INVESTIGATION INTO PHARMACOKINETIC PROPERTIES OF ACTIVE ALKALOID IBOGAINE AND ITS METABOLITE NORIBOGAINE

The interest in alkaloid ibogaine found in African plant Tabernanthe iboga Baill. has been persisting for several decades. Behavioral, neuroendocrine and neurochemical effects of ibogaine and its active metabolite - noribogaine - were examined, however there are limited pharmacokinetic data in literature and existing data is conflicting. We determined pharmacokinetic parameters of ibogaine and noribogaine not only in plasma, but in organs (heart, liver, spleen. brain, kidney and muscle) of mice after ibogaine and noribogaine intragastrical administration too. because there are no pharmacokinetic studies of internal organs. Circulating plasma levels of ibogaine and noribogaine peaked immediately at 30 min after ibogaine administration, whereas level of noribogaine after noribogaine administration increased slowly to plateau at 4 h. Shorter half-life (T-1/2) and smaller volume of distribution (Vd) of ibogaine show the faster elimination from plasma, compared with noribogaine. Largest Vd value in plasma calculated for noribogaine after noribogaine administration. Our results demonstrate that noribogaine reaches higher concentration in brain after ibogaine intragastrical administration.

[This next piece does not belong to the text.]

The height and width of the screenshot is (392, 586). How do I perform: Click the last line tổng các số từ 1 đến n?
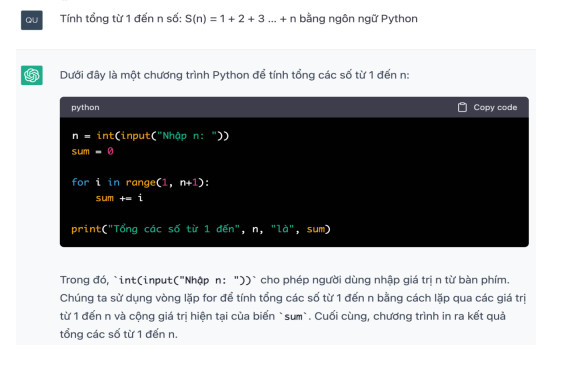118,334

Higher concentration and total systemic exposure (AUC(tot)) of noribogaine in brain could be more efficacious alternative to ibogaine as a medication for the treatment of various types of addiction. High values of AUC(tot) in heart samples may determine the long elimination from this organ and can lead to cardiovascular abnormalities. Our findings also raise the hypothesis that ibogaine is metabolized not only in the liver, but also in kidney and brain too.